ACTIVITY
Everything in the listing should be set down exactly, apart from the pictures.

+++ DATA TO PROCESS +++

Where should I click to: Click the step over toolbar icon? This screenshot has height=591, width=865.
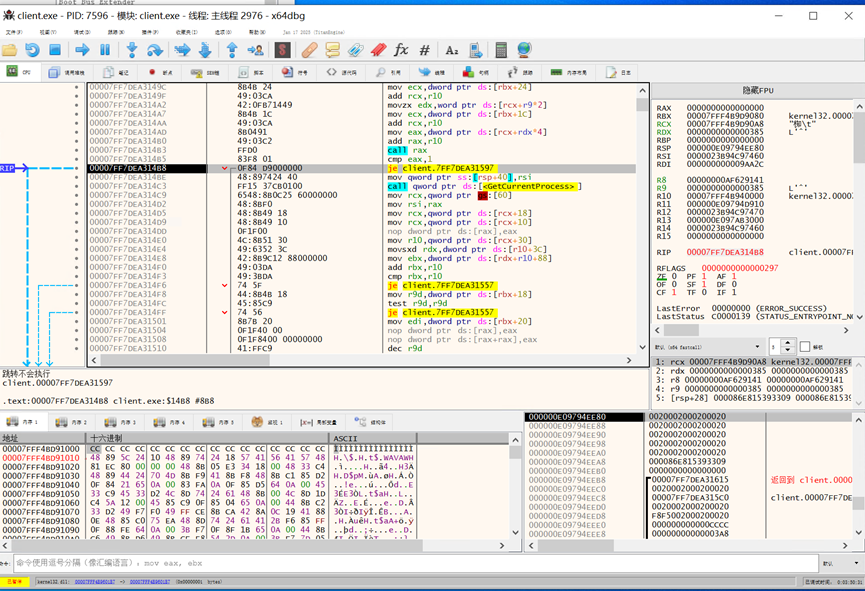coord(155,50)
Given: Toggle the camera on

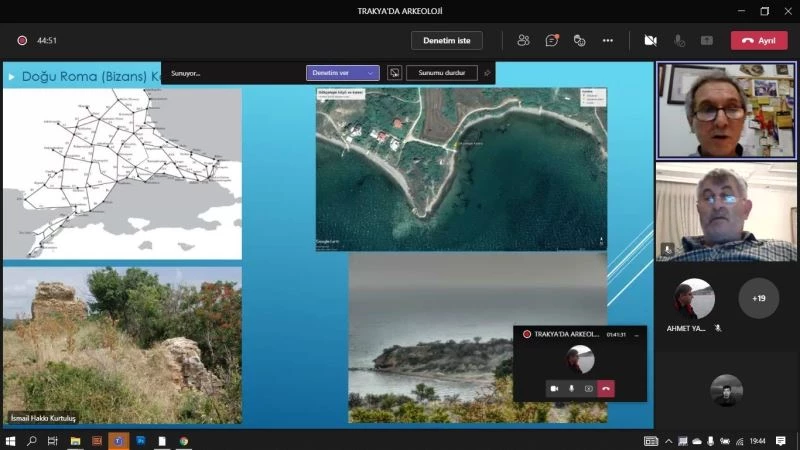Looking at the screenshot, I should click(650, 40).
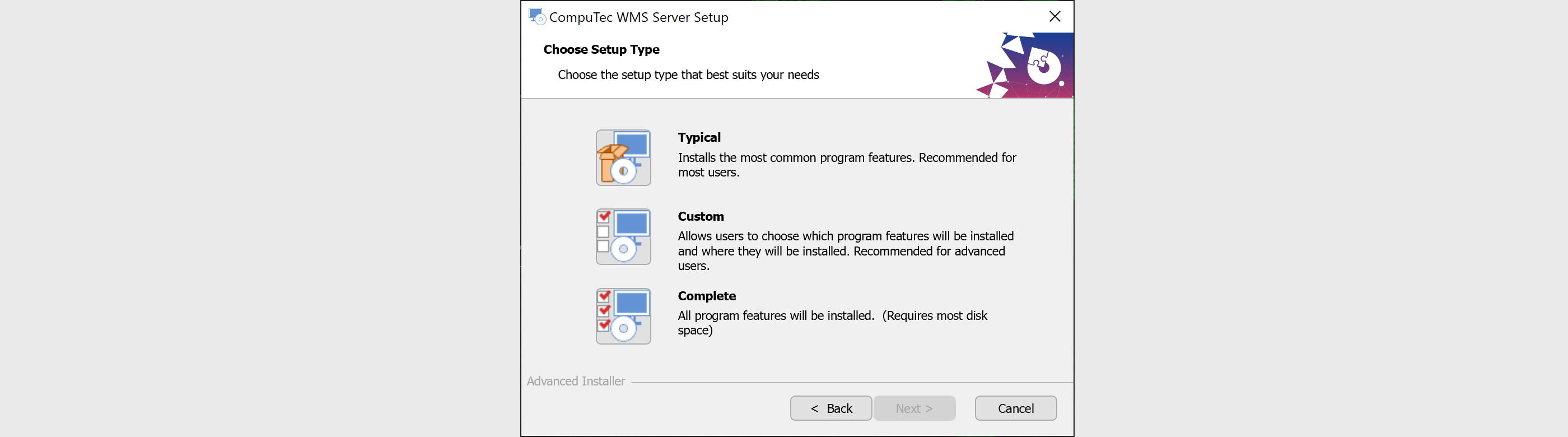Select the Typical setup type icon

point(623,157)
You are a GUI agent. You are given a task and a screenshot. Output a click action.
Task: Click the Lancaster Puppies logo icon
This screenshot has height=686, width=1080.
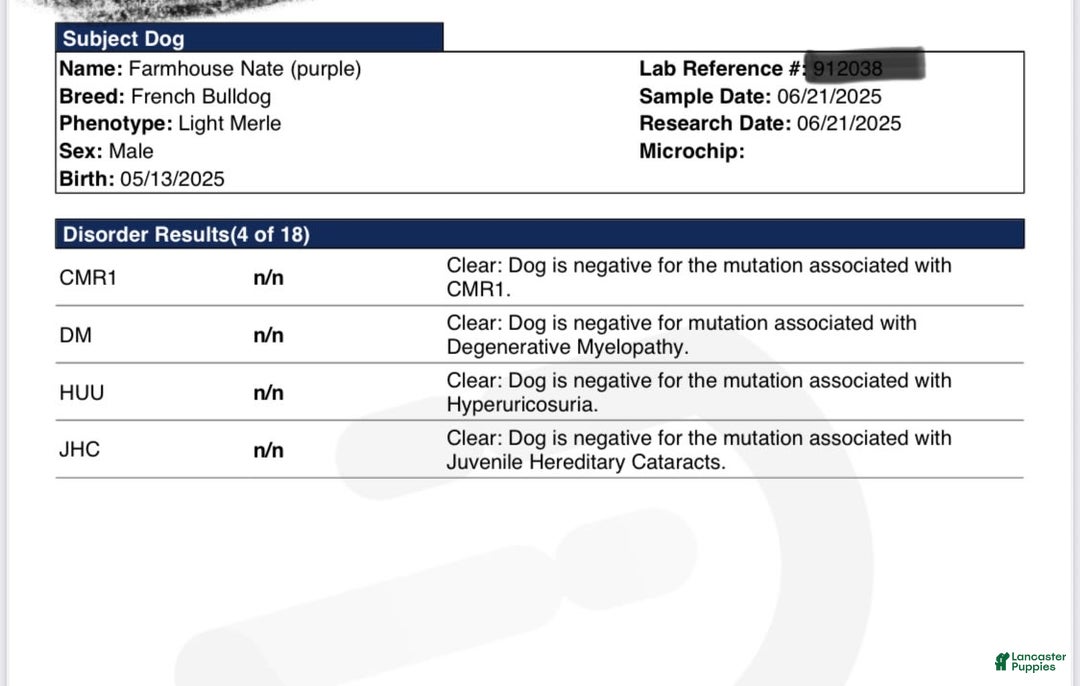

+++

EXERCISE SOLUTION
Where should I click to: Click the step over toolbar icon? This screenshot has height=591, width=865.
coord(155,50)
Given: Toggle the camera on

Looking at the screenshot, I should click(650, 40).
Select the Typical setup type icon

point(623,157)
You are a GUI agent. You are given a task and a screenshot. Output a click action.
Task: Click the Lancaster Puppies logo icon
This screenshot has height=686, width=1080.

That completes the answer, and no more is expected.